Not long ago, when a consumer was in a dispute with any entity (car dealership, big box store, credit card company) the best they could do during a phone call was to try to keep accurate notes.
It was your word against the company in many cases. Photographic proof is always nice, but today a recording of your conversation can help you make a compelling case during a dispute.
According to section 183.1 of the Criminal Code of Canada, you can record any call as long as at least one person in the conversation consents to the recording taking place.
There has always been a lot of confusion over who can record a phone call. There is a big difference between intercepting private communication and recording your own conversation on your phone.

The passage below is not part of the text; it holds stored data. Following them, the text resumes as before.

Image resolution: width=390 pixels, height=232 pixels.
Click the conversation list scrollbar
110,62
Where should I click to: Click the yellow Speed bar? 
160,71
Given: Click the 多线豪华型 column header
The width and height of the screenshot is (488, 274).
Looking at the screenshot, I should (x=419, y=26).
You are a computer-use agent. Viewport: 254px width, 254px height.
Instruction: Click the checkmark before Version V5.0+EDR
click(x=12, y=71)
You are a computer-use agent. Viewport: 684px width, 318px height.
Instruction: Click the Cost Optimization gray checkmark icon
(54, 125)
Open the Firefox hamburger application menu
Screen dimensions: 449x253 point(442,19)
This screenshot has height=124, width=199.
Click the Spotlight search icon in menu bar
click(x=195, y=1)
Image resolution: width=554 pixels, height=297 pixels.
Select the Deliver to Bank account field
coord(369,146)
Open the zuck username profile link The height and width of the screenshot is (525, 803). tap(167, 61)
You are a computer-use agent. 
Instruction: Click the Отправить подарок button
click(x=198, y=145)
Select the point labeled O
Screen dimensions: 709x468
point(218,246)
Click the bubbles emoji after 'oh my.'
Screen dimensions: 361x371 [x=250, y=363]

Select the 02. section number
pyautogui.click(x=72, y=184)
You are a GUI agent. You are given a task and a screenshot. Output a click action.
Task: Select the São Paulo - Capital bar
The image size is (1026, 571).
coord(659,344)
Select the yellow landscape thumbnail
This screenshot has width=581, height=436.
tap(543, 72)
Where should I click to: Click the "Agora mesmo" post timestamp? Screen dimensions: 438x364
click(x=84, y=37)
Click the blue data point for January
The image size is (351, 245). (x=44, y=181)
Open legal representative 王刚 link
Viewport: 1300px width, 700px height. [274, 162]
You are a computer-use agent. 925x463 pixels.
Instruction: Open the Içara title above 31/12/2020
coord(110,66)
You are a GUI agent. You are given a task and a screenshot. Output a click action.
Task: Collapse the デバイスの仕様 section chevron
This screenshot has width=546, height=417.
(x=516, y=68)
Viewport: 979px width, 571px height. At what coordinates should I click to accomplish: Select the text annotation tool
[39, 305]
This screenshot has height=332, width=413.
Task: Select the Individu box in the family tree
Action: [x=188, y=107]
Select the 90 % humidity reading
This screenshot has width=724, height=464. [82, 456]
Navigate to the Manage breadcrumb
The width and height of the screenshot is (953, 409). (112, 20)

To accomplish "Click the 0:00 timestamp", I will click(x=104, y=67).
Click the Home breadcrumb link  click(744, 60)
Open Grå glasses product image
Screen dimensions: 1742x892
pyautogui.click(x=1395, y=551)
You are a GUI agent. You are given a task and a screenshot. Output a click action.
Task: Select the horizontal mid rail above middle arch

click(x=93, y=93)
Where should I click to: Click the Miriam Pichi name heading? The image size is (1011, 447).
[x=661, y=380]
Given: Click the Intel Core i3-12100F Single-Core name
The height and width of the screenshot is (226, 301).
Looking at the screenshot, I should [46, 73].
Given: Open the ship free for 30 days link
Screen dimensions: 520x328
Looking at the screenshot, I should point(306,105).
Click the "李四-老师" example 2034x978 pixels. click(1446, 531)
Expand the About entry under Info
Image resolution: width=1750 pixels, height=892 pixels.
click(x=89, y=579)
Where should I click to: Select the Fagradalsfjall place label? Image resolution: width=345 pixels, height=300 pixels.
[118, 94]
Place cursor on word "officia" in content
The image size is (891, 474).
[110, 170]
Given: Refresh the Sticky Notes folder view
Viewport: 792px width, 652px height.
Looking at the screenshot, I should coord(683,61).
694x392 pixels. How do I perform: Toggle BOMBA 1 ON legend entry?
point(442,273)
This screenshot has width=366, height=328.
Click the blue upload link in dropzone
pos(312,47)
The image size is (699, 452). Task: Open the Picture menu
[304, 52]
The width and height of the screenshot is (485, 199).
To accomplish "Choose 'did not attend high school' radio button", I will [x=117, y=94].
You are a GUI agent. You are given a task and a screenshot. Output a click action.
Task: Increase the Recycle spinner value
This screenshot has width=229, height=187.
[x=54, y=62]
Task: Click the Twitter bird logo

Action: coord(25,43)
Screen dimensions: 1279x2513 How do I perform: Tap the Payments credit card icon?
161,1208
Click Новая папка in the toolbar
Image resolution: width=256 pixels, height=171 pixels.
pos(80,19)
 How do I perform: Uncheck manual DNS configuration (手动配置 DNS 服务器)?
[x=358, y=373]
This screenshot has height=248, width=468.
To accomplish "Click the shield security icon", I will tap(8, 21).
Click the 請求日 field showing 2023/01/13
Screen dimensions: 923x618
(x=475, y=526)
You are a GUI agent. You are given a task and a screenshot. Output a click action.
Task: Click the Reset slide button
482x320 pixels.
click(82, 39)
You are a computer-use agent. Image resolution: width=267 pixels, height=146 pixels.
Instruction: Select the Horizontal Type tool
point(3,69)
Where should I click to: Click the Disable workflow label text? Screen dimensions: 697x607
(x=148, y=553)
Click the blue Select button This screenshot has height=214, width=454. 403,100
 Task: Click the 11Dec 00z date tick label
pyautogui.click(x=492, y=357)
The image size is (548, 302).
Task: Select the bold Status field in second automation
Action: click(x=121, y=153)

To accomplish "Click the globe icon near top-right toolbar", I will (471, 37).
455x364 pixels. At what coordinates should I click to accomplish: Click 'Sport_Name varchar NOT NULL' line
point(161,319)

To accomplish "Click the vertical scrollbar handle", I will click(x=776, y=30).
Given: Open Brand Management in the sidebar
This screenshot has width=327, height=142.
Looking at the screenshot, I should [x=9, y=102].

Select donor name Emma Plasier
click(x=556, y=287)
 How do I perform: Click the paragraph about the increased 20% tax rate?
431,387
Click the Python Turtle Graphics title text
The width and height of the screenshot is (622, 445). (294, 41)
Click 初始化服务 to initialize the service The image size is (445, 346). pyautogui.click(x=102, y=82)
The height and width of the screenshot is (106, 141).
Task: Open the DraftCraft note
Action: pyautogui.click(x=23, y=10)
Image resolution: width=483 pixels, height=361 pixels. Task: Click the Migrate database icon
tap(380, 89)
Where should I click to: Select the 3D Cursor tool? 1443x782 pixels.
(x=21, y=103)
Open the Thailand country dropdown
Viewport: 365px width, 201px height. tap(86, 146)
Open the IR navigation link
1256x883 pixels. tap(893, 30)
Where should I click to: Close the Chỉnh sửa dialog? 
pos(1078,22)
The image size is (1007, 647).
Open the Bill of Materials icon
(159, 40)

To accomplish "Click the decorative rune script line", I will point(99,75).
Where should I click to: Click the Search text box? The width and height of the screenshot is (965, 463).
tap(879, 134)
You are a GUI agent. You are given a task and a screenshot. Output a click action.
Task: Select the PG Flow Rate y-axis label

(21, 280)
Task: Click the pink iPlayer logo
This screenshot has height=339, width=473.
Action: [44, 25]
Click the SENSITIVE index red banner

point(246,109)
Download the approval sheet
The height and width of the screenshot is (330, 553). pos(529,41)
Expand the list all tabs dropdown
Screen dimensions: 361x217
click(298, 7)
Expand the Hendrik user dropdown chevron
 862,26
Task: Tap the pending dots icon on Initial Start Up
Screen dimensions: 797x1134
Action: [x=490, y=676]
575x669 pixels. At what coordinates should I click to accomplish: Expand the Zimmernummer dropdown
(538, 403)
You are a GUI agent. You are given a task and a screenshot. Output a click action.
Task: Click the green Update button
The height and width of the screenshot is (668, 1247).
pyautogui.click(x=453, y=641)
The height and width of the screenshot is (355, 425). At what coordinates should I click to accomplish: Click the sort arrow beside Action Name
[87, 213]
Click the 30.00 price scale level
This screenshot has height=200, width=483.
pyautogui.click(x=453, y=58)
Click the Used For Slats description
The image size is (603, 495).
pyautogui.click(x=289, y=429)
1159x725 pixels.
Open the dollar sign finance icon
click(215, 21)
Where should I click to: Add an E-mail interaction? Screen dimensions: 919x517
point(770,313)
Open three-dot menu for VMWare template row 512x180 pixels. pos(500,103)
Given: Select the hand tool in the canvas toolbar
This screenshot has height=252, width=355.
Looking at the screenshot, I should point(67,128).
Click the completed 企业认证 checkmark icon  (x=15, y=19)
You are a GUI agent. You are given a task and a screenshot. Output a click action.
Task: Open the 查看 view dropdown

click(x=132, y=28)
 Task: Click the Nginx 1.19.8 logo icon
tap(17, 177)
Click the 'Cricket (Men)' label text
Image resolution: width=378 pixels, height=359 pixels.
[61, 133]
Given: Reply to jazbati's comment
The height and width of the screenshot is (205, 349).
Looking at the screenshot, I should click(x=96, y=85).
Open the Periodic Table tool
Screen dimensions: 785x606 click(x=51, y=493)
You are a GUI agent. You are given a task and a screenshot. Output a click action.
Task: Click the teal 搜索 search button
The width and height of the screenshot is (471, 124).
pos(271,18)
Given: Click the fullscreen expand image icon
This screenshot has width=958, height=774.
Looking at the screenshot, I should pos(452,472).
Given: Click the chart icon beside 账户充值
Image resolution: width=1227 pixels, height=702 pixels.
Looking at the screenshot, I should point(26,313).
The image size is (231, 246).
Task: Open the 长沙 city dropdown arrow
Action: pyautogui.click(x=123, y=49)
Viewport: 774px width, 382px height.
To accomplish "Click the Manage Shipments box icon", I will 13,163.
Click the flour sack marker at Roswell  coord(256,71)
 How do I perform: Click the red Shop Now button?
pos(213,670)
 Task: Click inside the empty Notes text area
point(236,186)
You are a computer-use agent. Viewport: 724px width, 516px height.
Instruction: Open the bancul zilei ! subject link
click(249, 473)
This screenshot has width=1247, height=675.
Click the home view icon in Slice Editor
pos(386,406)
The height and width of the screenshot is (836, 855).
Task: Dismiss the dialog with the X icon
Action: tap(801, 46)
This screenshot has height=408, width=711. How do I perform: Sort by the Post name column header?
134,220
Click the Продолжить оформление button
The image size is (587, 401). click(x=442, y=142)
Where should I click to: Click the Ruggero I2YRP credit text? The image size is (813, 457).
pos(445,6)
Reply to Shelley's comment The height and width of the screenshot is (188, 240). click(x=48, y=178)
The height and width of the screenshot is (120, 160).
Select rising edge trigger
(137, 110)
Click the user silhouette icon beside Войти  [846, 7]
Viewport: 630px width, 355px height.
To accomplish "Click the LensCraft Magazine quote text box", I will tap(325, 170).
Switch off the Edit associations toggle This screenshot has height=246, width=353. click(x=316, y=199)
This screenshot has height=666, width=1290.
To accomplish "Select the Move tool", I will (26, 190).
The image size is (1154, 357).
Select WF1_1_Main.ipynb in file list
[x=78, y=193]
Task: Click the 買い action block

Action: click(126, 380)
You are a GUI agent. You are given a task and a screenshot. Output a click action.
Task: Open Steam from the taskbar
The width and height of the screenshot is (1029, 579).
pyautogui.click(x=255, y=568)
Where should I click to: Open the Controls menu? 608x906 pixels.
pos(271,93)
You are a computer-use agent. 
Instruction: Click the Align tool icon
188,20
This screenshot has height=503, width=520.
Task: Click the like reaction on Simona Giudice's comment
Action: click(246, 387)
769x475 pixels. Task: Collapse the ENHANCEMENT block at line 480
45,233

This also applies to recording an in-person conversation, such as a traveller talking to a gate agent at an airport or recording an announcement the pilot makes during a flight.
It is perfectly legal to record a call and to use it as evidence in a dispute. If you are participating in the phone call and want to record that conversation, then the “one party consent” exception applies.
Simply put, it means that any time one of the people involved in the conversation agrees to being recorded (consent), then you are free to record the conversation. And you are the person who consents - so you are really ready to go.
There is some debate around whether individuals morally should declare during the call that they are recording the conversation. You may want to let the other party know that you are recording, but it is not required. If you are a lawyer, you are prohibited from recording a client call without the client’s permission.
If you need help recording a call, there are apps that can make that simple to do.
We know the laws on recording calls do vary from country to country - which in the past has confused some Canadians.
Businesses must secure customer consent and you may even call a government office and hear that the call is “being recorded for quality control purposes.” So recordings made by a business fall under the Personal Information Protection and Electronic Documents Act (PIPEDA) or other provincial legislation.
If you call an airline, you will note they notify you in a recording that “your call is being recorded for monitoring and training purposes.” They are already recording you for their purposes, so feel free to record what is said in case you need that evidence.
When it comes to protecting your rights and ensuring that your money - money paid in good faith - comes back to you and your family, recording your calls with airline representatives can make the difference between a win and a loss.
A picture used to be worth a thousand words.
Today, your recorded conversation can provide irrefutable evidence that your rights were denied.